In the previous articles of this series, we introduced readers to the theories and design guidelines of data visualizations, which are the foundation of building engaging and compelling data visualizations. We also discussed how to present data effectively in a table format. In this article, we will shift the focus to the practice of data visualization, specifically charting. Charting is a common type of data visualization by which data are represented in the form of a graph or diagram. We will discuss individual charts based on a framework for purpose-oriented chart selection. In addition to the characteristics of different charts, we will include online tutorials demonstrating the steps of using Microsoft Excel to create the charts.
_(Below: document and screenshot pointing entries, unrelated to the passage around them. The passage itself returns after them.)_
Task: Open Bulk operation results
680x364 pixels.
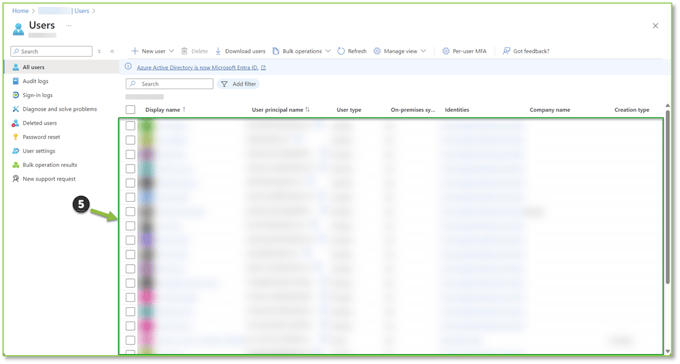Action: [x=44, y=165]
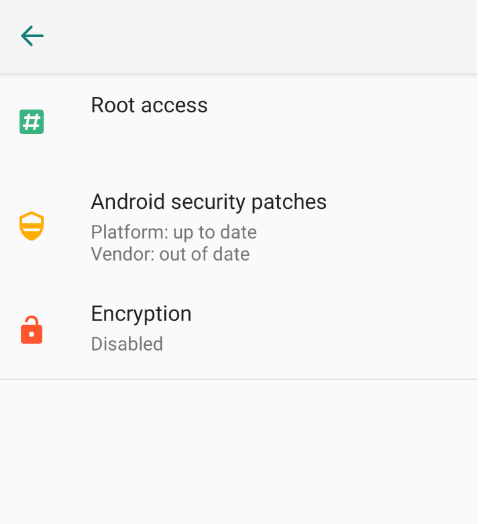Click the right side of the Encryption row
Image resolution: width=481 pixels, height=524 pixels.
pos(368,329)
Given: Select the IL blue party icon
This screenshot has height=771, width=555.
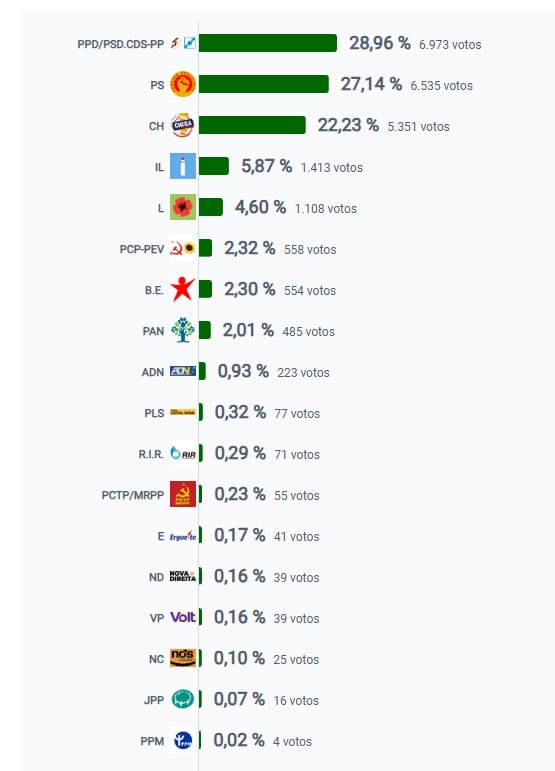Looking at the screenshot, I should [x=183, y=166].
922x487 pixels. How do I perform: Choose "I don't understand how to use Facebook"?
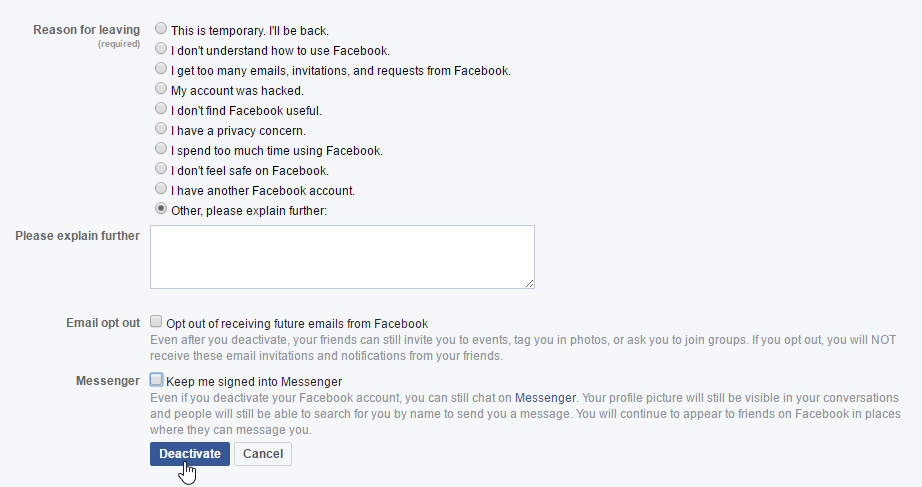[x=161, y=50]
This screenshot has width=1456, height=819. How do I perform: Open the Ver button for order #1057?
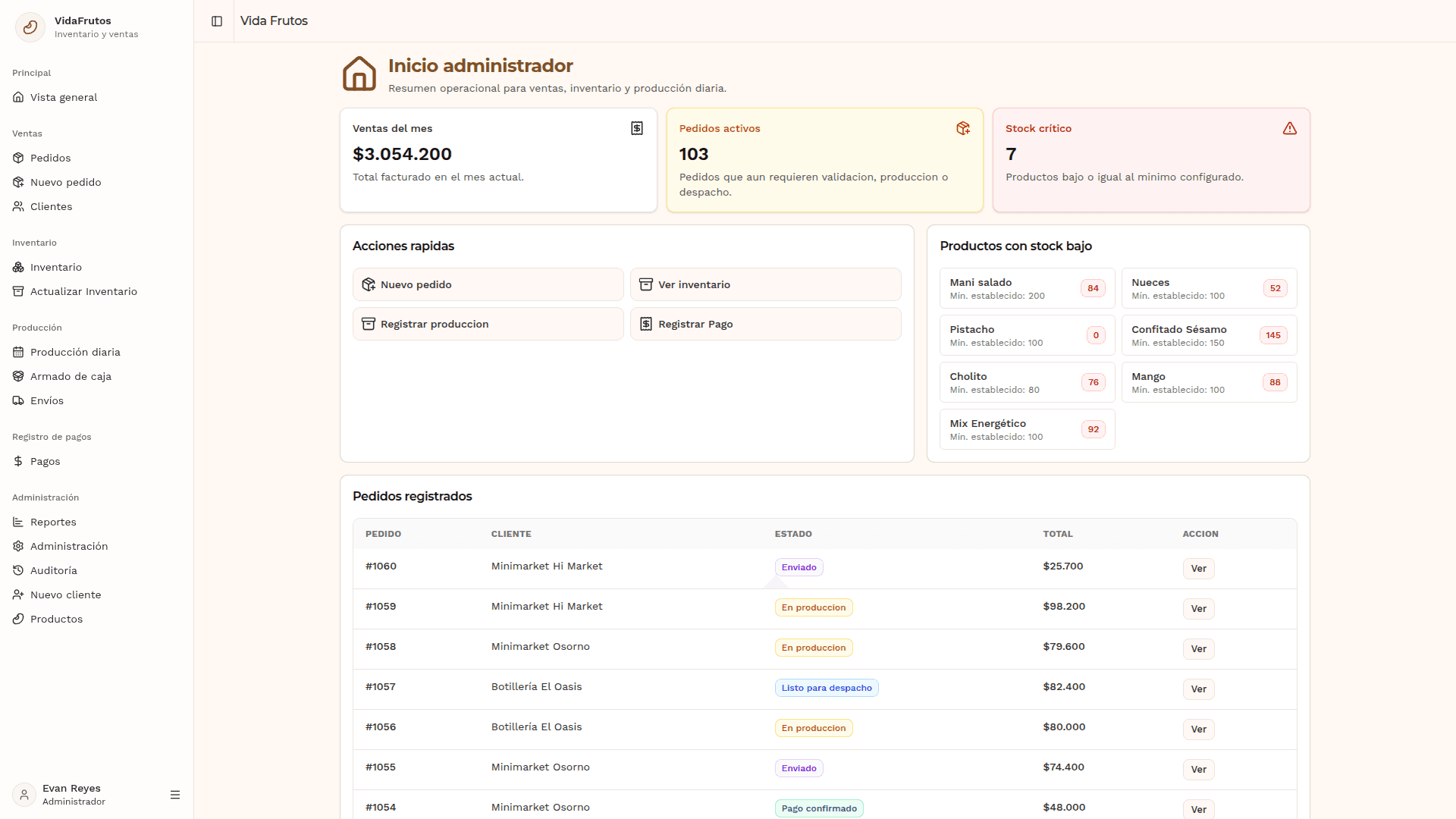click(x=1198, y=689)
The chart selection framework we will use was proposed by Dr. Andrew Abela, who first published the framework on his website Extreme Presentation in 2006. Abela’s framework intends to serve as a decision tool to help answer the common practical question when creating charts: “What chart should I use for my data?” Using Abela’s framework, a user can identify the proper chart after answering a series of questions, starting from the topmost one: “What would you like to show?”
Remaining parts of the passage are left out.